§ WHAT YOU NEED TO DO:
Could you rescale the data below, from its first line through the line containing "Stworzone z pasji przez Hartwork (1171, 953)", by rewriting every line in full while multiplying each coordinate in parentheses by 0.5 and rounding to whole numbers, with halves rounded up? Leave all other text and numbers as they are.

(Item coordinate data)

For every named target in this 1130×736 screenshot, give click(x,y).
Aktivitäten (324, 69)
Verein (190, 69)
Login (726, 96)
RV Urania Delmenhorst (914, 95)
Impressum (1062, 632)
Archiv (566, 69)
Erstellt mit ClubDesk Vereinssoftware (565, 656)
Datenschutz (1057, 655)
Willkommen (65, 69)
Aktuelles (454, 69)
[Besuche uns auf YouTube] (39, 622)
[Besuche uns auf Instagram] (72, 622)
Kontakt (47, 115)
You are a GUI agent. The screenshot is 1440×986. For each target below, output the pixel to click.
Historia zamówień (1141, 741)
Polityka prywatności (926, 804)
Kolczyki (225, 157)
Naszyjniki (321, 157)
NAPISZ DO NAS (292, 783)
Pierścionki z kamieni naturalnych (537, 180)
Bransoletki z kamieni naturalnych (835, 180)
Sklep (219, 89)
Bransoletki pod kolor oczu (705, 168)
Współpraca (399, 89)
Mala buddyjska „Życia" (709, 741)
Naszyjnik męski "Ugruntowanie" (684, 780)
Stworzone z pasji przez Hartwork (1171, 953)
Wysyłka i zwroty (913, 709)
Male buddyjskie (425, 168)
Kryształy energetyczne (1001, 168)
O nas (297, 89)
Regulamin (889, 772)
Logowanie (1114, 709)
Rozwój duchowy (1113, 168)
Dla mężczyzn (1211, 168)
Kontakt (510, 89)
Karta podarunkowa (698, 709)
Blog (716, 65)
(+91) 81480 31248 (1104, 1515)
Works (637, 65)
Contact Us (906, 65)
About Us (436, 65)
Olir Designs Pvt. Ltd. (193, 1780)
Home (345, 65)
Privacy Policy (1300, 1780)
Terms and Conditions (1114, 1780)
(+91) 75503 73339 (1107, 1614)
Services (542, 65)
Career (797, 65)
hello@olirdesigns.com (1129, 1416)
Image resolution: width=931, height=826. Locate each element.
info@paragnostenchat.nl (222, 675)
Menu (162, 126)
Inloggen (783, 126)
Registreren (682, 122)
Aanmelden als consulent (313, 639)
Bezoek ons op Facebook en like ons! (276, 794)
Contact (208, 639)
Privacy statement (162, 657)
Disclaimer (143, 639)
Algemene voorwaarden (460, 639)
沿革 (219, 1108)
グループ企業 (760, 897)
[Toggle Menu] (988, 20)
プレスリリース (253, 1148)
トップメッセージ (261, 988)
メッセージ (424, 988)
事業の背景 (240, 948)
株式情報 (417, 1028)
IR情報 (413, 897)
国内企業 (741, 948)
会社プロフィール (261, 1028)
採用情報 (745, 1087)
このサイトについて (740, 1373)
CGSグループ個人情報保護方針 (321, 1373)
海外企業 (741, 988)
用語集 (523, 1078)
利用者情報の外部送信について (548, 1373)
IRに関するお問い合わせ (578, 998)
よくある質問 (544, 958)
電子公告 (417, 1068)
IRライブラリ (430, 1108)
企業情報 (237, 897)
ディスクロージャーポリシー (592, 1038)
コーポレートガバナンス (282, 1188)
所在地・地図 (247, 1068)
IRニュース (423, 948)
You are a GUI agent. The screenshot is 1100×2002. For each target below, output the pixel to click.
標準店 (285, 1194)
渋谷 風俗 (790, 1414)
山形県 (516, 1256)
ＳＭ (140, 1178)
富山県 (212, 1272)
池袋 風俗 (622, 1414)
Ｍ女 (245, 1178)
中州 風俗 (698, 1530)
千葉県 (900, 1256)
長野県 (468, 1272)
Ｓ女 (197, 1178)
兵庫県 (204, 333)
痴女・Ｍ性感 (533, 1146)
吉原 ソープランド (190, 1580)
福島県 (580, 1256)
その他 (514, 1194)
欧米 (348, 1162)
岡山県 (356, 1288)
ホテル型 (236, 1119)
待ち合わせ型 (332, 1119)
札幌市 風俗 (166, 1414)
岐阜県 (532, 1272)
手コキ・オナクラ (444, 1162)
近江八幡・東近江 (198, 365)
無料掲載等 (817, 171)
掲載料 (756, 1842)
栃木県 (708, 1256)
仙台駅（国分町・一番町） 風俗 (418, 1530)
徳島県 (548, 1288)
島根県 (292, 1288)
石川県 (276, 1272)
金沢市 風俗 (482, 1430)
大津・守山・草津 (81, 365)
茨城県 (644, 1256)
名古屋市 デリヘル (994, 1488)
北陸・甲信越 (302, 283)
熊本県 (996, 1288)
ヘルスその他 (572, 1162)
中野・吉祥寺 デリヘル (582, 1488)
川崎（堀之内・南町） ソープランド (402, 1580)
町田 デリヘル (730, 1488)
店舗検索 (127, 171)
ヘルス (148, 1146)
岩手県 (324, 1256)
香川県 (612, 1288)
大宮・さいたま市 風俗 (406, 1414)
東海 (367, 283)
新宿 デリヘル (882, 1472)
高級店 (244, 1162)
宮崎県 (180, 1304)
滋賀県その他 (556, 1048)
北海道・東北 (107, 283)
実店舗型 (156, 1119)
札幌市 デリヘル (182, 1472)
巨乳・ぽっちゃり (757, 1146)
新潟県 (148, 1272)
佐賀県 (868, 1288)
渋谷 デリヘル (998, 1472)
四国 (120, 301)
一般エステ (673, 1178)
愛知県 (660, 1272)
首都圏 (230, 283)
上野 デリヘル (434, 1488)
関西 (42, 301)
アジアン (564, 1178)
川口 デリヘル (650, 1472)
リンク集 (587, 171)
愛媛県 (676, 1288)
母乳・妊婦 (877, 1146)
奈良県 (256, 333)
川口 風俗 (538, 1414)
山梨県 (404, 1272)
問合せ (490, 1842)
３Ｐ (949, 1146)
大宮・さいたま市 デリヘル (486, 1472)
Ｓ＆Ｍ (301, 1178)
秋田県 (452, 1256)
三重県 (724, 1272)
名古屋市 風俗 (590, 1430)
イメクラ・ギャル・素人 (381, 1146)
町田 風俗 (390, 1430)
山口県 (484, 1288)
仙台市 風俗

§ ANSWER TO THE PROBLEM:
For every named target in this 1130×736 screenshot, give click(x,y).
Aktivitäten (162, 35)
Verein (95, 35)
Login (363, 48)
RV Urania Delmenhorst (457, 48)
Impressum (531, 316)
Archiv (283, 35)
Erstellt mit ClubDesk Vereinssoftware (283, 328)
Datenschutz (529, 328)
Willkommen (33, 35)
Aktuelles (227, 35)
[Besuche uns auf YouTube] (20, 311)
[Besuche uns auf Instagram] (36, 311)
Kontakt (24, 58)
You are a GUI agent. The screenshot is 1440×986. For each target below, output the pixel to click.
Historia zamówień (571, 371)
Polityka prywatności (463, 402)
Kolczyki (113, 79)
Naszyjniki (161, 79)
NAPISZ DO NAS (146, 392)
Pierścionki z kamieni naturalnych (269, 90)
Bransoletki z kamieni naturalnych (418, 90)
Sklep (110, 45)
Bransoletki pod kolor oczu (353, 84)
Współpraca (200, 45)
Mala buddyjska „Życia" (355, 371)
Naszyjnik męski "Ugruntowanie" (342, 390)
Stworzone z pasji przez Hartwork (586, 477)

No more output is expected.